District officials released the results of the city’s school enrollment lottery late Sunday night, capping one of most anxiety-ridden times of year for thousands of parents who have been hoping to be lucky enough to get their children into a good school.
About 71 percent of students got one of their choices, according to data that Deputy Mayor for Education Abigail Smith released Monday. Of those students, 85 percent got one of their top three choices.
“I’m happy,” said Tekia Harrod, a mother from Southeast Washington whose 3-year-old daughter got into her first choice, Friendship Public Charter School’s Southeast Elementary Academy. “I do a lot of praying,” Harrod said, explaining her good fortune.
More than 17,000 students entered the lottery, which for the first time this year included all traditional schools and most charter schools. Parents were allowed to rank up to 12 schools in order of preference, and a computer algorithm — similar to the algorithm used to match doctors-in-training to medical residencies — matched children to open spots.
About 5,000 students were not matched to any school, and the city did not release data showing the number of students who secured spots at last-choice schools.
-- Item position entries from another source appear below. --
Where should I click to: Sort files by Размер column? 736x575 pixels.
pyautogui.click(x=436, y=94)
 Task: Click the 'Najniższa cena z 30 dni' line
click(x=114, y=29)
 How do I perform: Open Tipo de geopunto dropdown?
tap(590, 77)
For many of those families, lottery day was a heartbreak and a difficult reminder that while the city’s public education options are improving, there are still far too few well-regarded schools to meet demand.
“You are gambling on your child’s education,” said Chai Shenoy, a Takoma mother whose daughter got a spot in one of her last choices for a preschool program. Shenoy said D.C. policymakers need to treat school improvement as a key part of the city’s economic development and to realize that for many families, it is tempting to leave the city and all its uncertainty about schools for the stability of the suburbs.
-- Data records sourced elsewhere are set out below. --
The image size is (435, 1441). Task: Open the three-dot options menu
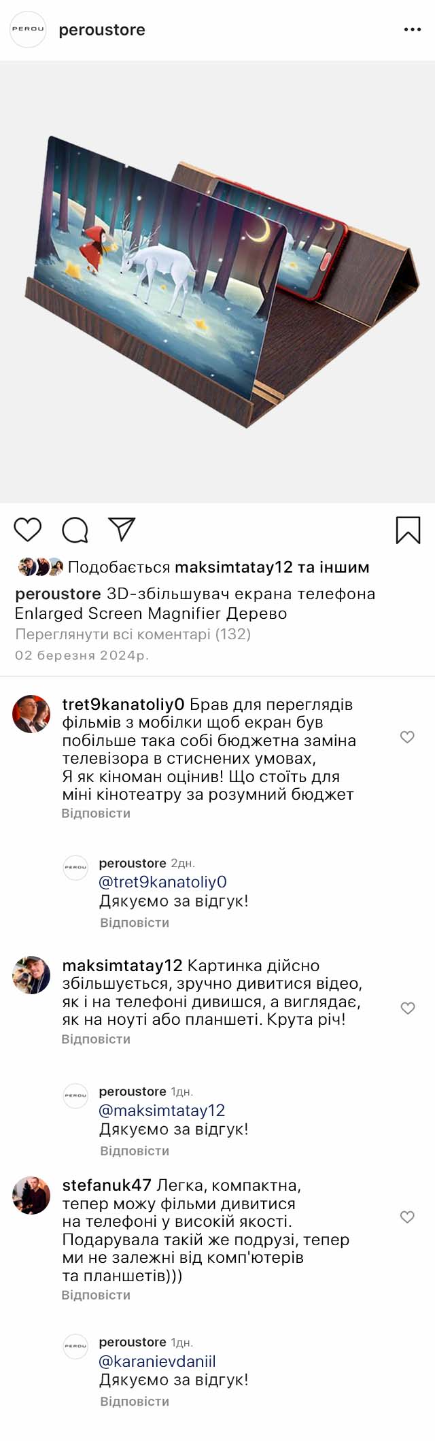tap(413, 30)
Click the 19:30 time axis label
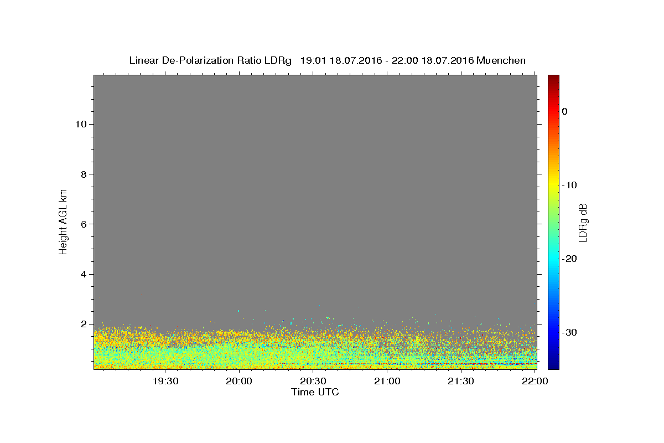This screenshot has width=664, height=443. click(x=165, y=381)
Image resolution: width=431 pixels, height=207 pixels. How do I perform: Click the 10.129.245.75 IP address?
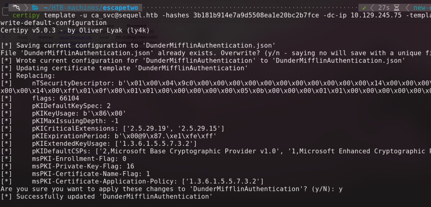coord(376,15)
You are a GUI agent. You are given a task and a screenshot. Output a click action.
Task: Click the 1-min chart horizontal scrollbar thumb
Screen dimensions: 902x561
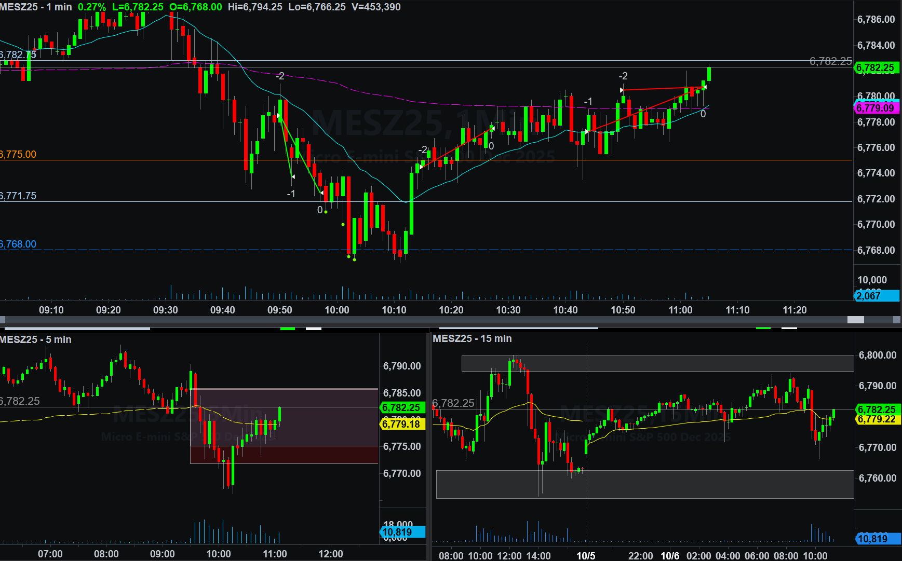point(855,320)
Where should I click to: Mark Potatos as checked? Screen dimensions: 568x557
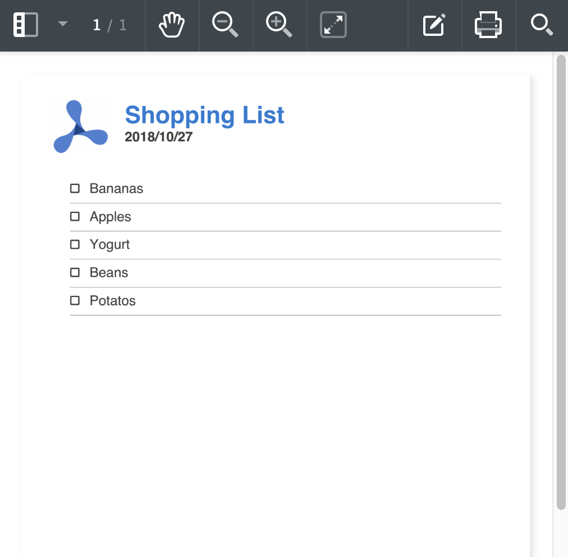[75, 300]
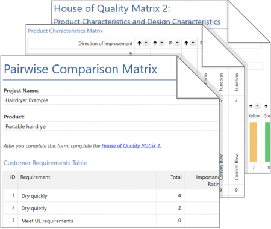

“Those are conversations that all of my friends who live in D.C. are having with each other,” Shenoy said. “And nobody wants to leave D.C.”
Each of the District’s dozens of charter schools used to conduct its own lottery, and traditional schools previously had a separate lottery for students seeking preschool and out-of-boundary seats. That was daunting for parents and — because children could be admitted to more than one school and could hold onto multiple seats for months — contributed to an annual wait-list shuffle that stretched into October.
The new unified lottery is meant to streamline the application process for parents and cut down on the wait-list shuffle by admitting each child to only one school. But it does not fix the fact that there are too few schools with the programs that meet parents’ demands.
Some of the most sought-after schools have acceptance rates that rival the nation’s most selective colleges. Two Rivers, an elementary-middle school in the Noma neighborhood, received nearly 2,500 lottery applications for 60 seats — giving families about a 2.5 percent chance of getting in — while KIPP DC had about 6,540 applications for about 1,100 seats, according to Scott Pearson, executive director of the D.C. Public Charter School Board.
AppleTree Early Learning, a network of six early-childhood charter school campuses across the city, received 1,947 applications for 304 spots. “We’re pleased that we’re a popular choice,” said AppleTree President Jack McCarthy, but “the real tragedy here is that we’ve got to have lotteries because there’s a shortage of good schools.”
Smith said she was pleased that the new system operated smoothly and that community outreach efforts appear to have been successful: Lottery participation rates in the city’s eight wards are similar to the proportion of students in each ward. But she acknowledged that there are still many children who didn’t get a seat.
“People will be thrilled with the process if they get what they wanted, and if they are disappointed, they will have a very different lens through which they’re looking at the process,” she said.
Starting in kindergarten, D.C. residents have a right to attend their assigned neighborhood school without entering the lottery. But children are not guaranteed a seat before kindergarten, so preschoolers who don’t match a school are not guaranteed admission anywhere. Of the 3-year-olds who entered the lottery, 88 percent found a match.
Families admitted to a school must submit enrollment paperwork by May 1 to secure their seats. Those who don’t get admitted anywhere, or who did not complete an application earlier this year, can apply for the lottery’s second round by May 15. The second round allows schools to fill seats that are still open or add to their waiting lists.
Students still have a chance to be admitted to schools where they have been wait-listed, though because it is a new system, it is hard to say how many spots will open up.
In the past, the charter board published information about the length of wait lists at each charter and the traditional school system published more detailed information about who applied to, got into and got wait-listed at each school.
But this year, Smith’s office has not released that information, and parents only know their child’s wait-list number. That has led to frustration among families who are trying to understand the likelihood of getting into a better city school. Smith said she plans to release more data, but did not offer specifics or a timeline.
“Having data to be able to evaluate your chances is really important for people,” said Susanna Montezemolo, an Adams Morgan mother whose daughter was admitted to preschool at their neighborhood school — their 10th choice.
Montezemolo, whose daughter is 390th on the wait list at her top-choice school, said she feels strongly that the unified lottery is better than the old system.
“I feel like I got burned in this lottery, but I still think this is the best way to do it,” she said. “I think the sad thing is . . . there is just a real scarcity of high-quality seats in the city.”